(Records from a dataset)
☆ ☆ ☆
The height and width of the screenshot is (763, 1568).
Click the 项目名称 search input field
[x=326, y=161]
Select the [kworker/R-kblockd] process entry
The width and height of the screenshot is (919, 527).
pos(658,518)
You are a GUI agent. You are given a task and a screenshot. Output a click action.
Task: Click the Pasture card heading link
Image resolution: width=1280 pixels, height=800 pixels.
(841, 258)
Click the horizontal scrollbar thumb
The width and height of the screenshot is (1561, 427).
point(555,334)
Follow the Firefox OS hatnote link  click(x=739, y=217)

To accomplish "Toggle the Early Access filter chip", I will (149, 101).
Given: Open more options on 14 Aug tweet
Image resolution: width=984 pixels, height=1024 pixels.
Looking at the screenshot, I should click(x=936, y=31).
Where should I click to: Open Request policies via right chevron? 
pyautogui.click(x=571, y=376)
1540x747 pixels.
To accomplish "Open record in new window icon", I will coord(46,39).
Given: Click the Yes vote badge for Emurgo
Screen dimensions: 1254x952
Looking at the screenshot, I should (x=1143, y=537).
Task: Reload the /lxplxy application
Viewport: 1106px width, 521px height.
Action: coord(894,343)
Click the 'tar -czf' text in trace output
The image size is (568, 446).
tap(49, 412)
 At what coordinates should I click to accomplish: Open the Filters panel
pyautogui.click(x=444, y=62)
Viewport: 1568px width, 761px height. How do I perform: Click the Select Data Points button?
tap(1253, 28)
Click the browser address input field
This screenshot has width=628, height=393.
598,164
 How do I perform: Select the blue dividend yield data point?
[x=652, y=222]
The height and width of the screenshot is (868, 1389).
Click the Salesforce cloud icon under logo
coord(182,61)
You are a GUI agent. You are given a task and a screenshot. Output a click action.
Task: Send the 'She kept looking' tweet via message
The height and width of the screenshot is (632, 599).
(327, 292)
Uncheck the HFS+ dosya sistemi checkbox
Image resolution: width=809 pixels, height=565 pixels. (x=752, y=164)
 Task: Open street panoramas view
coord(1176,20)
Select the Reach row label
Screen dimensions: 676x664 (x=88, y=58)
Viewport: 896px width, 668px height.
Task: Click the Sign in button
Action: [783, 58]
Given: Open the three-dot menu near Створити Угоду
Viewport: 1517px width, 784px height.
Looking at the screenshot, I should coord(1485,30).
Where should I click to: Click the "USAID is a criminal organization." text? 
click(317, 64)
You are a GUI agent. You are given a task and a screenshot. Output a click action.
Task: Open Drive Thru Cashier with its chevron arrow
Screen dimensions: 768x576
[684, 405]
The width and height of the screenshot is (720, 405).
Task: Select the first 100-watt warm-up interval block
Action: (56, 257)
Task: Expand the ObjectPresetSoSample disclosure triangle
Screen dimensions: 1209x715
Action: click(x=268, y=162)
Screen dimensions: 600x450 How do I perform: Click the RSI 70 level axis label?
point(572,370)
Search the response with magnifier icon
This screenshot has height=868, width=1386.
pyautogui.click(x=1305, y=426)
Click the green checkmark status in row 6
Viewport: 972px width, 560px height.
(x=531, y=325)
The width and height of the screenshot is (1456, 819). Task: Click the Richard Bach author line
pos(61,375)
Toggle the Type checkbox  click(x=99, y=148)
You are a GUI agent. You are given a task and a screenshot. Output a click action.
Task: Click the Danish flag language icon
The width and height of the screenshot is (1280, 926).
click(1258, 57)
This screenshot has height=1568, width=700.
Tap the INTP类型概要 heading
☆ ☆ ☆
* [What you have to do]:
Reproduce everything from the line containing "Screen dimensions: 600x450" down to the line containing "point(572,370)", replacing "axis label" with "tick label" and leaving all else unchanged.

* [Answer]:
Screen dimensions: 600x450 How do I perform: Click the RSI 70 level tick label?
point(572,370)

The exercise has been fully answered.